▶ Given text
"""

Note that a tag should be placed outside of a nunjavni-jonai. If a tag is placed on a javni that is passed to a nunjavni-jonai, that same tag must be placed on every javni that is passed to that nunjavni-jonai.

The following example is undefined:

;; undefined interaction between nunjavni-jonai nunjavni-cmene

(use genturfahi)

;; XXX: This example isn't written yet!

And should instead be written as:

;; defined interaction between nunjavni-jonai nunjavni-cmene

(use genturfahi)

;; XXX: This example isn't written yet!
A Full Example

Here is a complete example for using this API to construct a parser. It is the same grammar presented in Chicken Gazette #5, which documents the packrat parser egg.

;; mex.scm

(use genturfahi)
(use test)

;;;
;;; This example appeared in chicken gazette #5 as the example for
;;; the packrat parser module:
;;;
;;;  http://gazette.call-cc.org/issues/5.html
;;;
;;; It is here ported to genturfa'i.

"""

▶ Stored data
"""

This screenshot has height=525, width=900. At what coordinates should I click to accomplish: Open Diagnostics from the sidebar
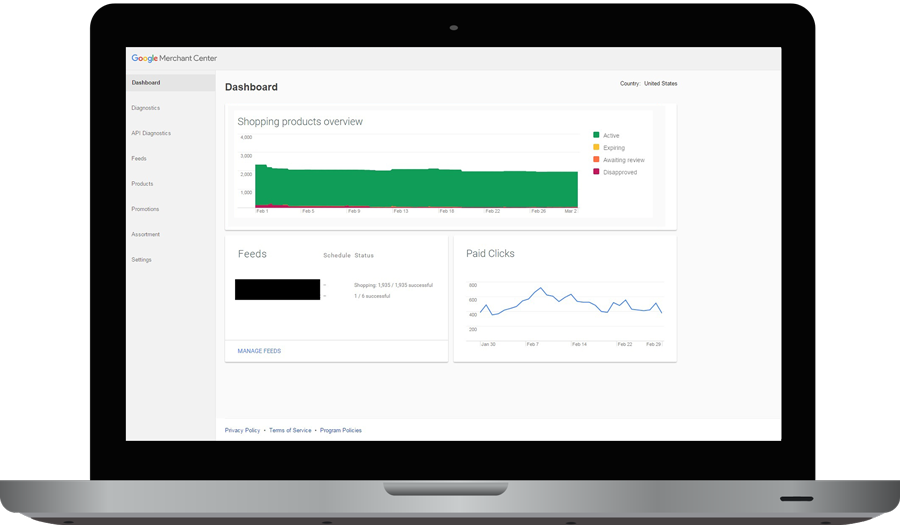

"""

▶ Objective
Rewrite the stretch of the genturfahi documentation from "A Full Example" through "packrat parser egg.", replacing "grammar" with "syntax".

▶ Answer to this exercise
A Full Example

Here is a complete example for using this API to construct a parser. It is the same syntax presented in Chicken Gazette #5, which documents the packrat parser egg.